Linda McCall¹, James Sprinkle², Ann Molineux¹, and Christopher Garvie¹
¹Non-vertebrate Paleontology Laboratory, Texas Natural Science Center, University of Texas at Austin, 10100 Burnet Rd., Austin, Texas 78758
²Department of Geological Sciences, Jackson School of Geosciences, University of Texas at Austin, 1 University Station C1100, Austin, Texas 78712–0254

The 1996 construction of a drainage ditch in the former Dean Word Quarry in southeast Austin, Texas, led to the discovery of a new, unique, and undescribed fauna from the Pilot Knob ‘Pyroclastic Zone’ of the Austin Group. Most of the sparsely fossiliferous spoil piles were a random mix of different strata, impossible to interpret. However, excavation of the drainage ditch exposed a much more fossiliferous 3-ft (1-m) sequence of layers in the ditch walls. The lowermost green clay layer contained a moderate fauna. The red clay layer above it contained the most numerous and diverse fauna. The uppermost layer was a hard, yellow, clastic material and was the least diverse, containing mostly Inoceramus sp. bivalves and burrows. All specimens in this study were collected from piles of these three distinctly colored sequential layers excavated from the adjacent drainage ditch.

Calcification was the most common mode of preservation. Unlike steinkern development, typical of many bivalves and gastropods in the Austin Group, the majority of these specimens, even aragonitic ones, have been altered to calcite and still retain their exterior details and ornament.

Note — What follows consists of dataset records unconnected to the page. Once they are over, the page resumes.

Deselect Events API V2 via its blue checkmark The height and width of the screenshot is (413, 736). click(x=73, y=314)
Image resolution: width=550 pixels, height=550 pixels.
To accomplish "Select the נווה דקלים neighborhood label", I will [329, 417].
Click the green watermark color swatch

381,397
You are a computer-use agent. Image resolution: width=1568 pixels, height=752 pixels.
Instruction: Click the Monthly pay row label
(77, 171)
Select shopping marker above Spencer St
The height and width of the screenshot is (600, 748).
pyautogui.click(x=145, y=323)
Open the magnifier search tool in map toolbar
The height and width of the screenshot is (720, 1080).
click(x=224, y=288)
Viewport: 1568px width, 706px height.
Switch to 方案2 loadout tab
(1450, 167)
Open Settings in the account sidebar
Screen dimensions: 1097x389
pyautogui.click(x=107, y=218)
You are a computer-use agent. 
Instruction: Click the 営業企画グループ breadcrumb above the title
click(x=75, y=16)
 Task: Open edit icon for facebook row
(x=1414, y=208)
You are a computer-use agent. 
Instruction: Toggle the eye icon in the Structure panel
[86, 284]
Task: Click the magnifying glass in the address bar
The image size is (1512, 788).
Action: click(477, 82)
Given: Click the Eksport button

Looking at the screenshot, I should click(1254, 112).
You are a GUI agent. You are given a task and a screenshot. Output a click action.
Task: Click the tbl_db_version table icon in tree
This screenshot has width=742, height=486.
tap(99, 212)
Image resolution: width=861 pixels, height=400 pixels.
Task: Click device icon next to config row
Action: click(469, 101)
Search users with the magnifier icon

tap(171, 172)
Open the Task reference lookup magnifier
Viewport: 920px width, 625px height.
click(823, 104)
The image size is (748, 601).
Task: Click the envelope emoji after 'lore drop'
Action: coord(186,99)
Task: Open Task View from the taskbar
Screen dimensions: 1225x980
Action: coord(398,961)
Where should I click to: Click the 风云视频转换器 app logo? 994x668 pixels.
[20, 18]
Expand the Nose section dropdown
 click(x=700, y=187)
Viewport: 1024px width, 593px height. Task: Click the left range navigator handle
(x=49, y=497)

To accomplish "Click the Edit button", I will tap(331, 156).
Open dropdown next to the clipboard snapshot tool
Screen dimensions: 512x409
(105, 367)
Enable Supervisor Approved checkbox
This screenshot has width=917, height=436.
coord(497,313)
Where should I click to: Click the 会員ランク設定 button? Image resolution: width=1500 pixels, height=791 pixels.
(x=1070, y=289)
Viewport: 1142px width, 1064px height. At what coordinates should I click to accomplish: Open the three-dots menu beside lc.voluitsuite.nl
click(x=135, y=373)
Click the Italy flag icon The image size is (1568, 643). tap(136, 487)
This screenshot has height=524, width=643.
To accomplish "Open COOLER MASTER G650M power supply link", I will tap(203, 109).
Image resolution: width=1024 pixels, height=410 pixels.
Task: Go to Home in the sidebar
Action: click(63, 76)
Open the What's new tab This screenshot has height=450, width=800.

This diminutive fauna is surprisingly diverse with over 125 taxa, including (from most to least diverse): bivalves, gastropods, crustaceans, echinoids, ammonites, worm tubes, shark teeth, fish teeth, solitary corals, sponges including borings, crinoids, bryozoans, and trace fossils. Foraminifera remain to be studied. Decapod cheliped (leg and claw) fragments were most abundant. This collection is a new and important addition to our knowledge of the ‘Pyroclastic Zone’ of the Austin Group and provides a unique record of a Texas Santonian fauna.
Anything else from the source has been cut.